Tugasku sebatas percaya. Biarkan saya merenung lebih damai dengan cara yang aku suka. Mungkin dengan mengayuh sepeda, duduk di tepi pantai ditemani sejuknya angin, bermain bersama kucing-kucing yang entah tiba-tiba datang mendekatiku. Ketika alam semesta ini tidak terburu-buru, maka juga seharusnya aku begitu.

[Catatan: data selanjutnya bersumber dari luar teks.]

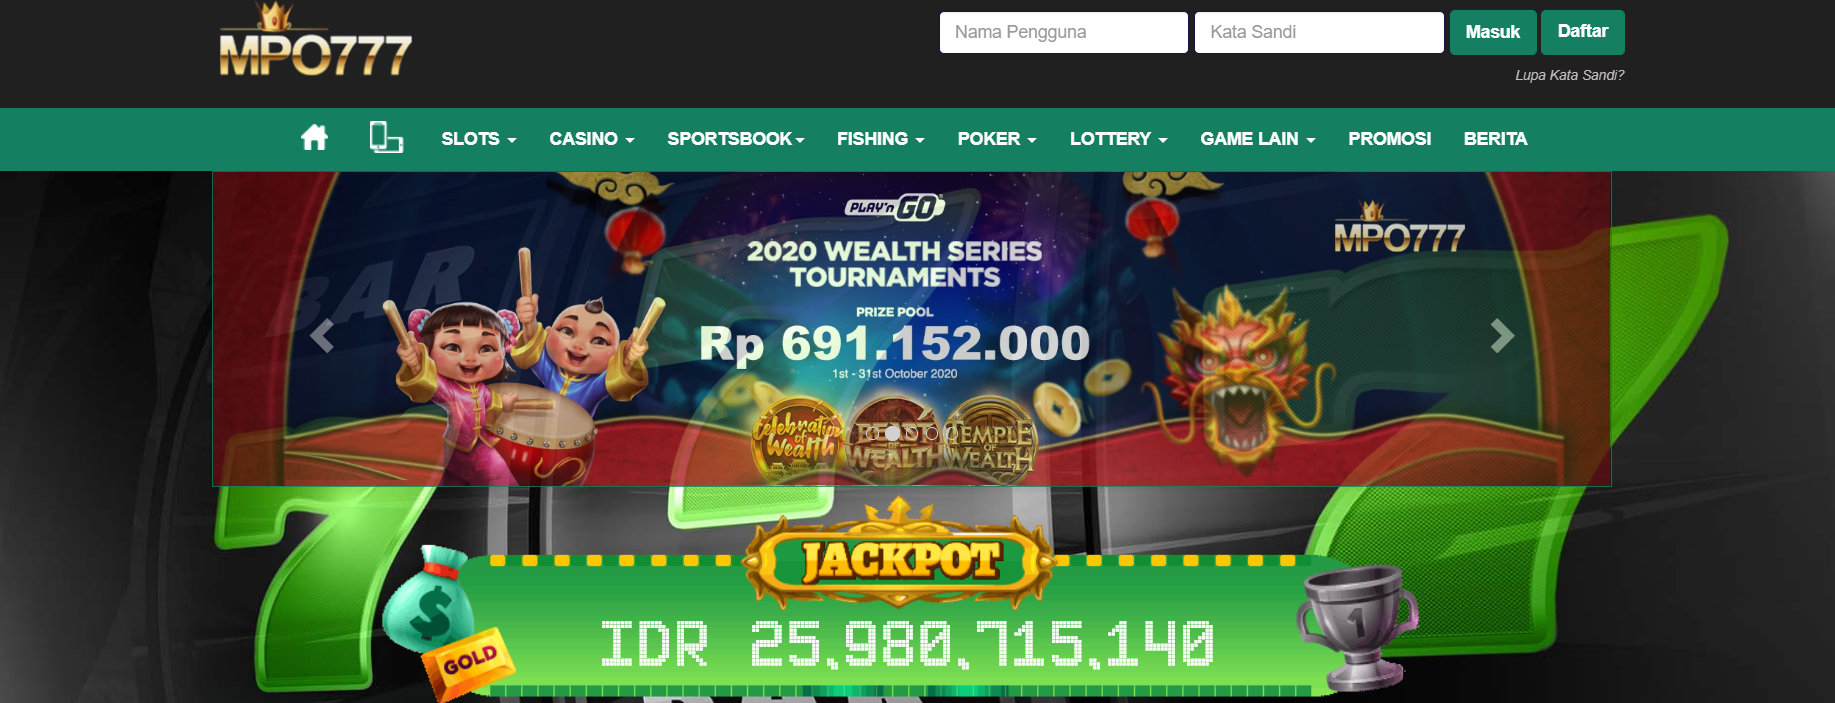Click the silver trophy cup icon
The height and width of the screenshot is (703, 1835).
click(x=1356, y=628)
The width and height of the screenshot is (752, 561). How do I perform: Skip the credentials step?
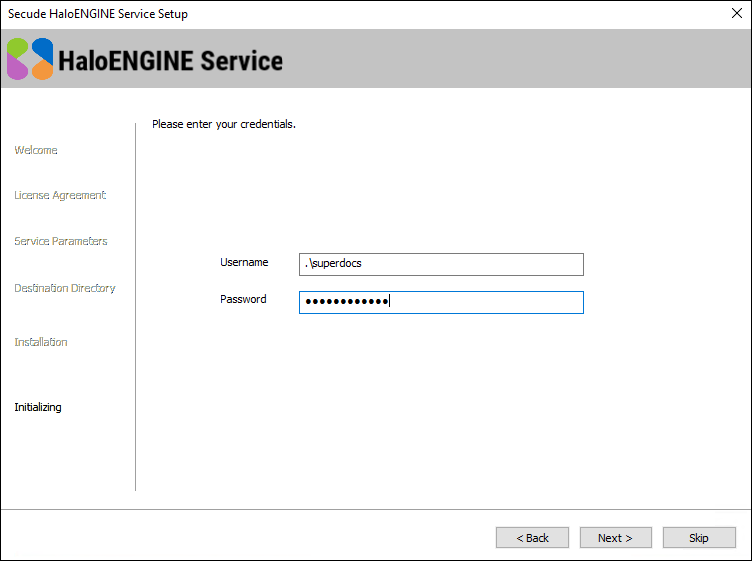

Terkadang harus merasakan memperjuangkan cinta yang salah dulu, merasakan sakit dulu, memilih jalan keliru dulu, bahkan sampai pada kehilangan. Sungguh aku hanya ingin selangkah lebih baik setiap hari, dan aku masih punya waktu untuk itu. Tidak begitu peduli dengan berisiknya penilaian khalayak kepadaku, bahkan saat sekacau itu diriku.
Aku ingin menujumu, berbagi canda denganmu di bawah langit semesta yang begitu indah, juga atas restu baik dari Tuhan.